Das ist mir aufgefallen

Ich habe neulich einen interessanten Spruch aufgeschnappt. Sinngemäß besagt er: Dem Leben mehr Zeit geben funktioniert nicht – aber der Zeit mehr Leben. Irgendwie passt das zu dem, was ich in der Schreinerei Steffan gesehen habe. Das von Grupp patentierte Konzept der Komplettbearbeitung mit dem Multicenter ST ist technologisch eigentlich gar nicht so spektakulär.
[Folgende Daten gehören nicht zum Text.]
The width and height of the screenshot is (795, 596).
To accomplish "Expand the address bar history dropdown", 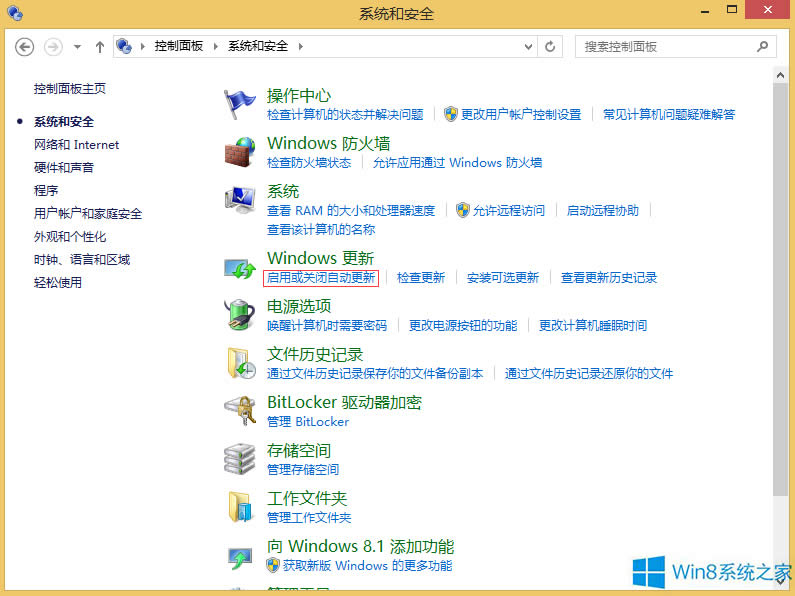I will [527, 47].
Ein Quantensprung besonders für kleine Betriebe hingegen ist, was daraus resultiert: Neue Freiräume für Chefs und Mitarbeiter.
Hinzu kommen kürzere Durchlaufzeiten, eine höhere Wertschöpfung und, dass sich das Konzept individuell bis hin zum vollautomatischen Beschicken und Etikettieren realisieren lässt. Spannend auch, ab welcher Maschinenlaufzeit pro Tag sich das Konzept bereits rechnet.